Public authorities will be responsible to self-assess whether there is a subsidy and whether it complies with the subsidy control principles.  The rules envisage four routes through which different categories of subsidies may be granted:

  • A streamlined route for subsidies that are at low risk of distorting markets.
  • A 'baseline route' (the default route) where public authorities self-assess whether there is a subsidy and whether it complies with the subsidy control principles.
  • A more extensive analysis for Subsidies of Interest, being those that are more likely to affect competition, trade or investment.
  • The highest level of scrutiny will be reserved for Subsidies of Particular Interest, which are those subsidies at highest risk of distorting markets.

These last two categories will be defined under secondary legislation at a later date.

The UK's Competition & Markets Authority (CMA) will play a significant role in the new regime, with a new Subsidy Advice Unit division offering guidance to public authorities with respect to Subsidies of Interest and Subsidies of Particular Interest (the latter category being subject to mandatory referral to the CMA).  While the CMA is not empowered to approve, prohibit or enforce, its ability to review certain categories of subsidies may therefore be regarded effectively as a notification and approval process.

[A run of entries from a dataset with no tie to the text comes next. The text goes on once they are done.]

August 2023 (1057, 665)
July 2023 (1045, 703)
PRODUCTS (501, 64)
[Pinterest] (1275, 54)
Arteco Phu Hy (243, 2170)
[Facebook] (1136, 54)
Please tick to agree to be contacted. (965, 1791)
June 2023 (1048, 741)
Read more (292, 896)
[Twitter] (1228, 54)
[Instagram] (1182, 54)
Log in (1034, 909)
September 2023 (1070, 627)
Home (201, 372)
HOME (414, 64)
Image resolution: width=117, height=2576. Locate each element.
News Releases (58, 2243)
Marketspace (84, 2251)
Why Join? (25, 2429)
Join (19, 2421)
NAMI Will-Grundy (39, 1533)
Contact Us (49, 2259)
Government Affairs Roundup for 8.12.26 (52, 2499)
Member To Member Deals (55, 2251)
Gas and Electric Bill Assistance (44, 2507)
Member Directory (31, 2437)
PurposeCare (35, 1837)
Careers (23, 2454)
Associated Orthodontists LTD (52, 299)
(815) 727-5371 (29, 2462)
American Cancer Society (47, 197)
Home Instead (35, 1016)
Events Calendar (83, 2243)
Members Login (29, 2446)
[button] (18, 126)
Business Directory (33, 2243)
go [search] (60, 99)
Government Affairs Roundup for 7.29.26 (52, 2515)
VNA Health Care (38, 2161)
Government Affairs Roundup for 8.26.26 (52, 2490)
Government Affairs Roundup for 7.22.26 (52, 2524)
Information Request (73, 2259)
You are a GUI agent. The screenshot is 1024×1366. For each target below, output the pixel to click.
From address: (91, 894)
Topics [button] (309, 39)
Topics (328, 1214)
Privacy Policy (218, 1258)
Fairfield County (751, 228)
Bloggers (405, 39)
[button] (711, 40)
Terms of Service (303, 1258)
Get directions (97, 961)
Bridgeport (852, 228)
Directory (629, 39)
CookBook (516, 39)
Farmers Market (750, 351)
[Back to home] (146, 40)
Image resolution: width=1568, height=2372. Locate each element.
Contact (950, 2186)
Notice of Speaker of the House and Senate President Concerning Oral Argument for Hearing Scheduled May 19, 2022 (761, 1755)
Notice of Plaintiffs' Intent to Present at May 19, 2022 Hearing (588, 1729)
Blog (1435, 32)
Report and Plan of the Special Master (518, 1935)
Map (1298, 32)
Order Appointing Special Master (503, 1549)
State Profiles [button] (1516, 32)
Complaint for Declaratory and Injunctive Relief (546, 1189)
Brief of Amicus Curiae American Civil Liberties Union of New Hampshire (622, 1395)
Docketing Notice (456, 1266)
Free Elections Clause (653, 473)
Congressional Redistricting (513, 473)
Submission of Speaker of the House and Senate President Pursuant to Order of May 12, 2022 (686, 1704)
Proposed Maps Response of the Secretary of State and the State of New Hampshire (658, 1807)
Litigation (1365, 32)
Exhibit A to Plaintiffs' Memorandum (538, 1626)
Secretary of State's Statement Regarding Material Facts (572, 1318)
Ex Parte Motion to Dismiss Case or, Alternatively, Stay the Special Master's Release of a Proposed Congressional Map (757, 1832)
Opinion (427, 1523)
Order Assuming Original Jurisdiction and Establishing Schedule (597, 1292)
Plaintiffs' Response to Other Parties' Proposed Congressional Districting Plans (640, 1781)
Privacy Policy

The regime intends to accommodate a number of exemptions from the subsidy control requirements, including (i) de minimis subsidies (financial assistance of less than 325,000 SDR (approx. £335,000) over three years - a significant increase on the EU’s €200,000 limit), (ii) subsidies required for safeguarding national security, (iii) subsidies granted to address natural disasters or national or global economic emergencies, and (iv) subsidies of less than 750,000 SDR (approx £775,000) over a three-year period granted to providers of Services of Public Economic Interest (i.e., subsidies provided to deliver public services such as the post office network, which largely reflect the EU definition regarding services in the general economic interest).

The legislation marks a departure from the EU State aid regime, which incentivised subsidies to be designed to fit within the scope of any applicable block exemptions. The extent to which the new UK system is indeed quicker, more flexible, and less burdensome remains to be seen, but further guidance can be expected in due course to help public authorities navigate the uncertain waters on receiving and awarding subsidies.